» **Assignment**
Could you restate word for word every line from the one containing "You are a computer-use agent." to the end of the data below, pictures excluded?

---+---

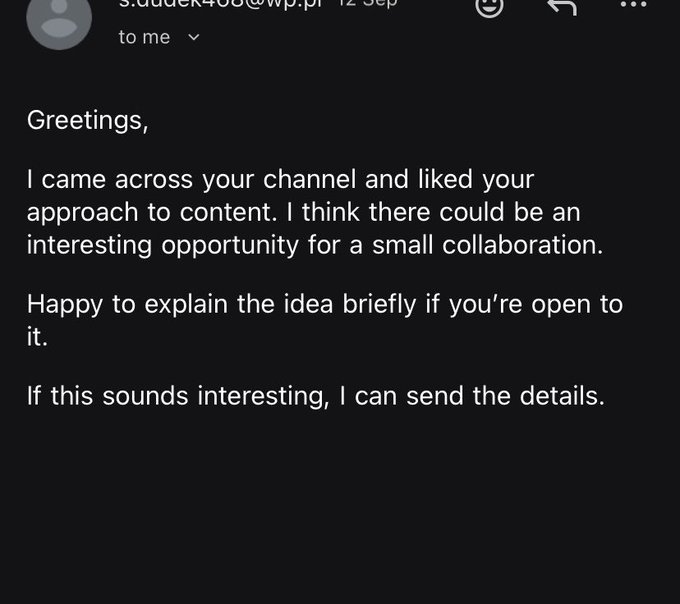This screenshot has width=680, height=604.
Task: Click the "Greetings," salutation line
Action: click(x=88, y=121)
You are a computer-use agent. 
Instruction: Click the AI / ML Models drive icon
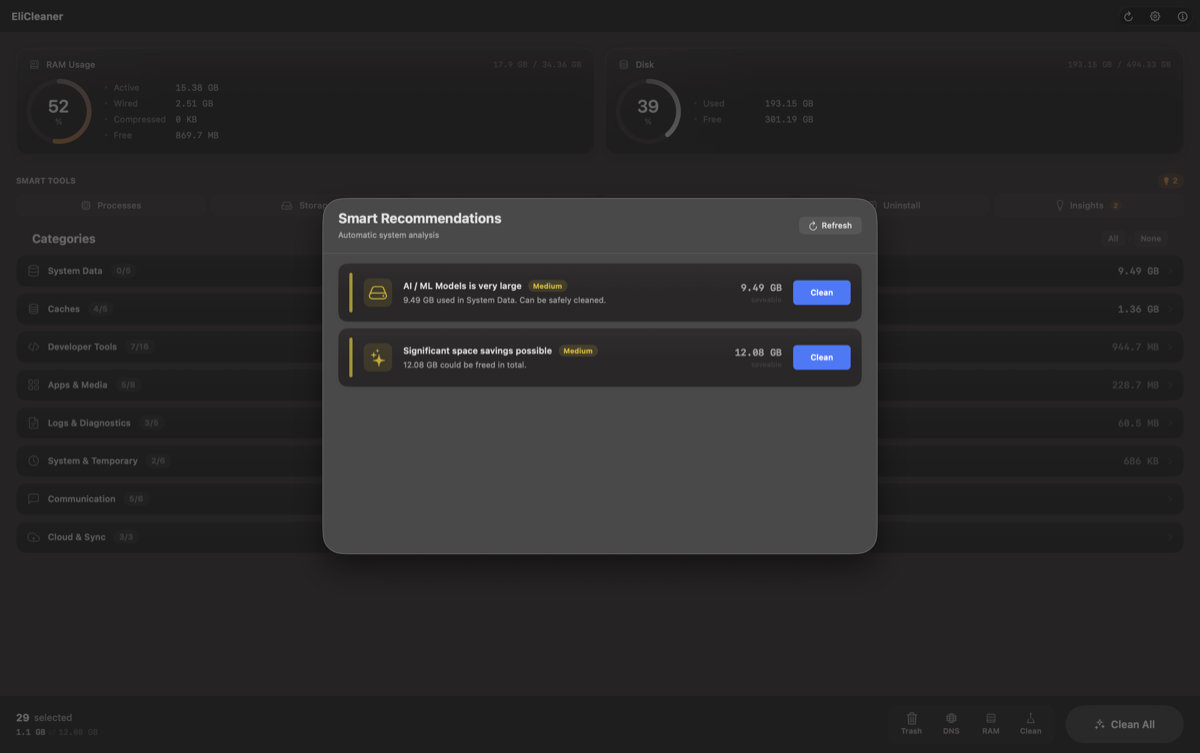(377, 293)
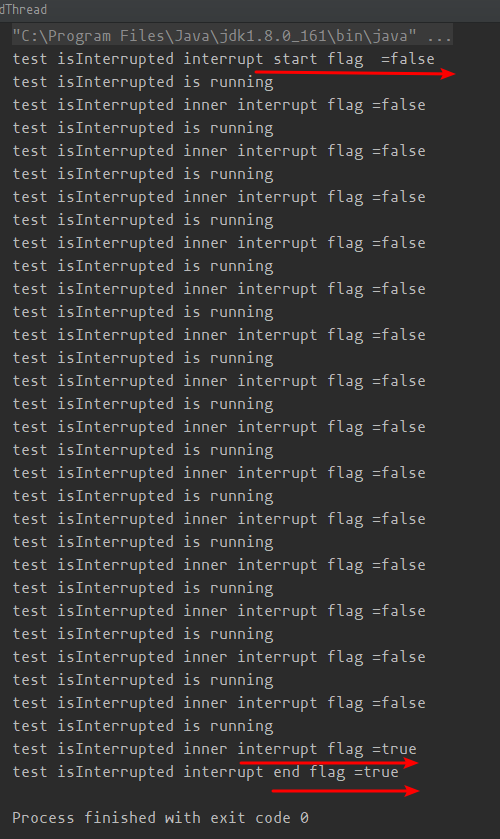
Task: Click the exit code "0" number
Action: [304, 818]
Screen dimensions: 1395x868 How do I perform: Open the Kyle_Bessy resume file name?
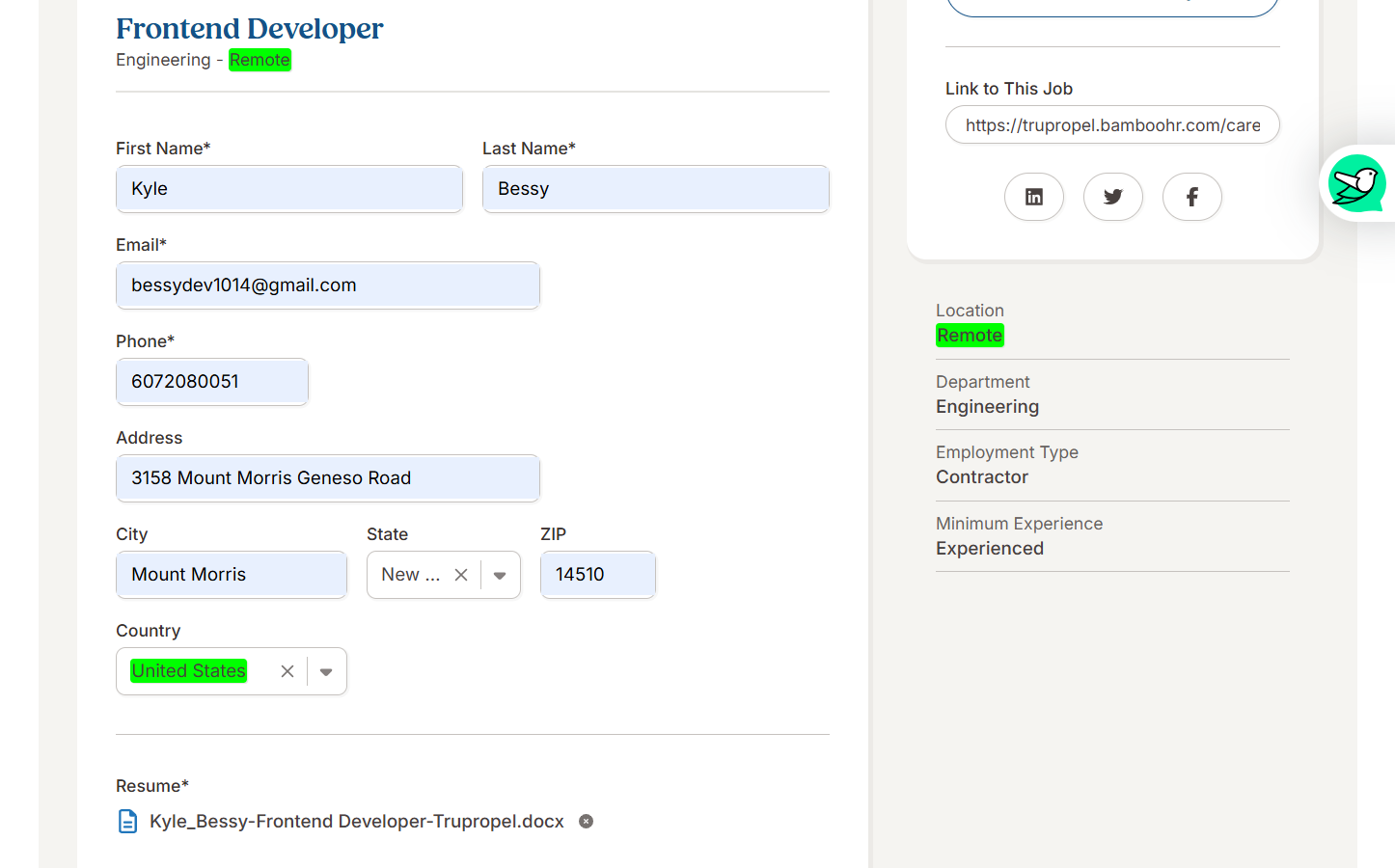pos(356,822)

---+---

» **Answer to this exercise**
You are a computer-use agent. 
Instruction: Click the AI / ML Models drive icon
(377, 293)
Task: Click the exit code "0" number
Action: [304, 818]
Screen dimensions: 1395x868 How do I perform: Open the Kyle_Bessy resume file name?
pos(356,822)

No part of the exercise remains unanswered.